PROVIDED TEXT →

** BEGIN **

In the last installments, "State of the art in XML modeling" and "Schema standardization for top-down semantic transparency," I presented an overview of some interesting technologies and techniques for semantic transparency. In this third and final part of the mini-series, I discuss what I think is the most important tool available for semantic transparency. The right sort of schema annotations are very useful on a range of levels, starting with improved documentation. In the first of these articles, I discussed informal schema annotations. The approach I discuss in this article is an important refinement on that idea, which takes advantage of semantic anchors to formalize the annotations. It also builds on another short article on developerWorks, "Use data dictionary links for XML and Web services schemata". I suggest you read these articles before proceeding with this one.
First, however, I want to mention another fine conference I attended recently.
The XTech conference concept is based on the earlier XML Europe conferences, with an added emphasis on browser technologies that complement the XML and semantic technology tracks. In addition, a track and overall theme of open data looks not just at all the neat new technologies for processing XML, but also at how people and organizations are making data freely available to the world in order to open up entirely new applications and sources of added value.
XTech 2005 was held in Amsterdam (the same venue as XML Europe 2004, and the likely venue for the 2006 conference as well) from May 25th through 27th. The conference has always been one of my favorites, with a high concentration of fresh thinking and practical application in markup technologies. The browser and open data tracks added a great deal of energy to the proceedings, as did organizer Edd Dumbill's creative work in building an atmosphere of collaboration around the conference. There was a conference Wiki (for public notes) and an IRC channel (for public chatting). Edd also put some popular uses of XML technology to good use by hosting Planet XTech, a metadata-driven aggregation of Weblogs and pictures relating to XTech, and by offering the conference schedule in an XML form that people were encouraged to "remix" or process in interesting and useful ways. In a way, this helped fuel all the talk of open data.

** END **

DATA LINES →
** BEGIN **

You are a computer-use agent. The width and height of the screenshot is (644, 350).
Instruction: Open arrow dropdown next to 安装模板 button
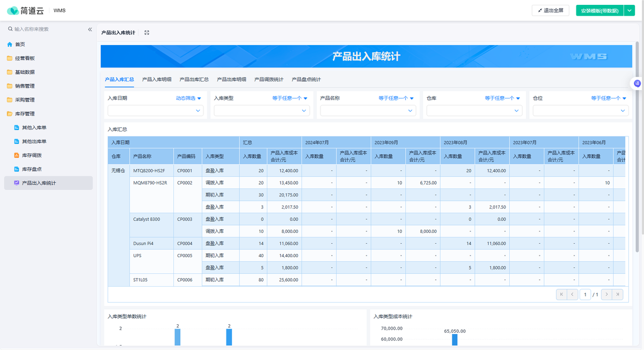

** END **

TASK TO COMPLETE →
Answer these from the article on semantic transparency and XTech 2005:
1. Besides the earlier installments, which short developerWorks article does this one build on?
2. In what city and on what dates was XTech 2005 held?
3. What did the conference offer for public notes, and what for public chatting?

EXPECTED ANSWER →
1. "Use data dictionary links for XML and Web services schemata"
2. Amsterdam, May 25th through 27th
3. A conference Wiki for public notes and an IRC channel for public chatting